JOURNAL ARTICLE

Interleukin 12 induces stable priming for interferon gamma (IFN-gamma) production during differentiation of human T helper (Th) cells and transient IFN-gamma production in established Th2 cell clones

R Manetti, F Gerosa, M G Giudizi, R Biagiotti, P Parronchi, M P Piccinni, S Sampognaro, E Maggi, S Romagnani, G Trinchieri
Journal of Experimental Medicine 1994 April 1, 179 (4): 1273-83
7908322
Interleukin 12 (IL-12) facilitates the generation of a T helper type 1 (Th1) response, with high interferon gamma (IFN-gamma) production, while inhibiting the generation of IL-4-producing Th2 cells in polyclonal cultures of both human and murine T cells and in vivo in the mouse. In this study, we analyzed the effect of IL-12, present during cloning of human T cells, on the cytokine profile of the clones. The culture system used allows growth of clones from virtually every T cell, and thus excludes the possibility that selection of precommitted Th cell precursors plays a role in determining characteristics of the clones. IL-12 present during the cloning procedures endowed both CD4+ and CD8+ clones with the ability to produce IFN-gamma at levels severalfold higher than those observed in clones generated in the absence of IL-12. This priming was stable because the high levels of IFN-gamma production were maintained when the clones were cultured in the absence of IL-12 for 11 d.

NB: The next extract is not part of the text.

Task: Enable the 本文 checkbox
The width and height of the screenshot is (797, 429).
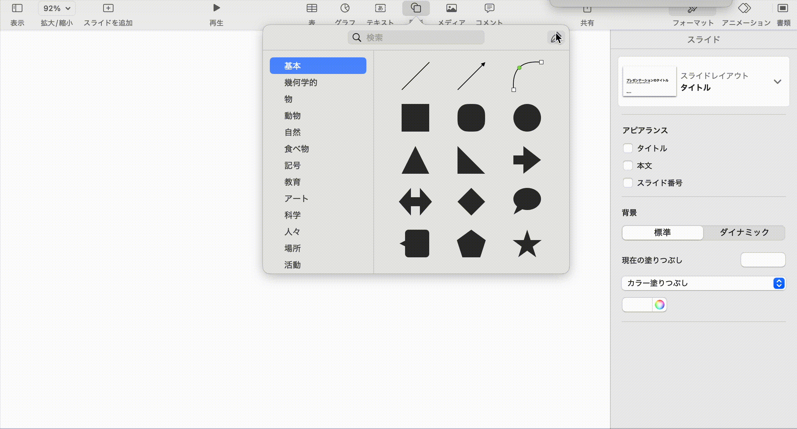Action: click(x=628, y=166)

The CD4+ and some of the CD8+ clones produced variable amounts of IL-4. Unlike IFN-gamma, IL-4 production was not significantly different in clones generated in the presence or absence of IL-12. These data suggest that IL-12 primes the clone progenitors, inducing their differentiation to high IFN-gamma-producing clones. The suppression of IL-4-producing cells observed in polyclonally generated T cells in vivo and in vitro in the presence of IL-12 is not observed in this clonal model, suggesting that the suppression depends more on positive selection of non-IL-4-producing cells than on differentiation of individual clones. However, antigen-specific established Th2 clones that were unable to produce IFN-gamma with any other inducer did produce IFN-gamma at low but significant levels when stimulated with IL-12 in combination with specific antigen or insoluble anti-CD3 antibodies. This induction of IFN-gamma gene expression was transient, because culture of the established clones with IL-12 for up to 1 wk did not convert them into IFN-gamma producers when stimulated in the absence of IL-12. These results suggest that Th clones respond to IL-12 treatment either with a stable priming for IFN-gamma production or with only a transient low level expression of the IFN-gamma gene, depending on their stage of differentiation.